Toutes ces études lui permettent d'identifier les différentes
parties du château, de recréer des décors plausibles et de
compléter la ruine de manière vraisemblable.
Les murs encore en place sont vérifiés bloc par bloc et les
parties fragiles sont remplacées à l'identique. Une patine permet
ensuite d'homogénéiser le tout.
Afin de signaler les parties restaurées, Bodo Ebhardt imagine des
marques de restauration : chaque bloc remplacé
porte une
marque taillée dans la pierre.
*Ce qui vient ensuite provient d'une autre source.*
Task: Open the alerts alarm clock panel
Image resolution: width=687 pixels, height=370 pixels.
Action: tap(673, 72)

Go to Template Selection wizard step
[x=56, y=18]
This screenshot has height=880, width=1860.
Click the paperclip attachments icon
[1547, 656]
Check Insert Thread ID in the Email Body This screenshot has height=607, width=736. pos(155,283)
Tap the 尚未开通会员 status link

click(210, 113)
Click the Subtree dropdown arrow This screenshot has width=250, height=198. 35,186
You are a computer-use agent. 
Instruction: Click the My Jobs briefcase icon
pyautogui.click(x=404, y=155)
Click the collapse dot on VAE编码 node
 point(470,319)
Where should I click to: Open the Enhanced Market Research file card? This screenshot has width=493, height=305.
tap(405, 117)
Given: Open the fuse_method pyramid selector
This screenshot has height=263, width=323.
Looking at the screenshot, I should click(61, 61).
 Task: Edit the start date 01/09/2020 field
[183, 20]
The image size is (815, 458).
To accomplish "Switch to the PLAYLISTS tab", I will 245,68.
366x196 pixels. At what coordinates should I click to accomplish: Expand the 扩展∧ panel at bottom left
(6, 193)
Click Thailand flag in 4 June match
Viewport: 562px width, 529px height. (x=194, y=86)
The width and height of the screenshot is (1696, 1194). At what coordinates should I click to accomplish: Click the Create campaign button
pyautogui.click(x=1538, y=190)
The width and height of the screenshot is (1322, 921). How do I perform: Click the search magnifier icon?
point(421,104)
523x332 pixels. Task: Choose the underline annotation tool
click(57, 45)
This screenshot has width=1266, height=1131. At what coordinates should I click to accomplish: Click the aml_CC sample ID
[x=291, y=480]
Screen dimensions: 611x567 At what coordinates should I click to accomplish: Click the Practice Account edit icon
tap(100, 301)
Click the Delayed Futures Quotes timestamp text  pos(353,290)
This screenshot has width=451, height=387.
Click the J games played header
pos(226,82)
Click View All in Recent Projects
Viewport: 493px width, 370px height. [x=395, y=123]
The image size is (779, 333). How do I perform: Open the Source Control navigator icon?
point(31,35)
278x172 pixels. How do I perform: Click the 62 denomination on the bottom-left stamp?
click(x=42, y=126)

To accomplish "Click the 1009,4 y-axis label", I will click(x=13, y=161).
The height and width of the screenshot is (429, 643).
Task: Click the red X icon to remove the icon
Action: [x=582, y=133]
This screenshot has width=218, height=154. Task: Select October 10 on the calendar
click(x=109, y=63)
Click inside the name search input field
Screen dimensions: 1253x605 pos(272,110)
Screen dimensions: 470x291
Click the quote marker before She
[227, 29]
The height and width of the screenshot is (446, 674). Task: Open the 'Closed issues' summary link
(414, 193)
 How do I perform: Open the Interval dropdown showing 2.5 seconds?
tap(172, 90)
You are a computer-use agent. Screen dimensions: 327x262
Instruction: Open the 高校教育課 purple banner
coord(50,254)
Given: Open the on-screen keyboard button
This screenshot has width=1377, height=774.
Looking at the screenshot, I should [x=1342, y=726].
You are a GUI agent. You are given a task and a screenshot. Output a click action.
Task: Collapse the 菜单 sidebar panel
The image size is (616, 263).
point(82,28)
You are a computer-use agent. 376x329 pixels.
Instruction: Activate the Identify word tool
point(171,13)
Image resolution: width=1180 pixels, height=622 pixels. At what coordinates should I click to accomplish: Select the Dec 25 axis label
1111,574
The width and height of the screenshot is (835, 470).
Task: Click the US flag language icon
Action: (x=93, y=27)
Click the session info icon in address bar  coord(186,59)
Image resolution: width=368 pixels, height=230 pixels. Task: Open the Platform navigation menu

Chaque
marque correspond à une année de travail et l'ensemble compose un
calendrier de huit années, de 1901 à 1908. De nos jours, ces signes
sont toujours facilement identifiables dans tout le monument.
La polémique autour de la
restauration
Dès l'attribution du chantier à
Bodo
Ebhardt, les critiques fusent.
Otto Piper, auteur de la
Burgenkunde (la première somme
scientifique sur les châteaux forts allemands) et rédacteur du
journal "
Le courrier du Bas-Rhin", se déchaîne.
Guillaume
II l'avait d'abord consulté mais son projet de
conservation de la ruine ne l'avait pas séduit.
Arguant qu'une restauration risque de dénaturer la valeur
historique du site, le candidat évincé condamne systématiquement le
travail de
Bodo
Ebhardt, qu'il accuse d'opportunisme.
Le donjon objet des
polémiques
La
polémique se cristallise surtout autour de la
forme du donjon. Alors que
Bodo
Ebhardt le restitue, avec raison, de forme carrée, les
opposants à la restauration certifient qu'il était rond. Ces
détracteurs, dont d'éminents scientifiques, vont jusqu'à
fabriquer de fausses preuves pour illustrer leurs
dires !
Ces attaques sont évidemment orientées
contre le symbole
politique que devient le
Haut-Koenigsbourg entre les mains de l'empereur.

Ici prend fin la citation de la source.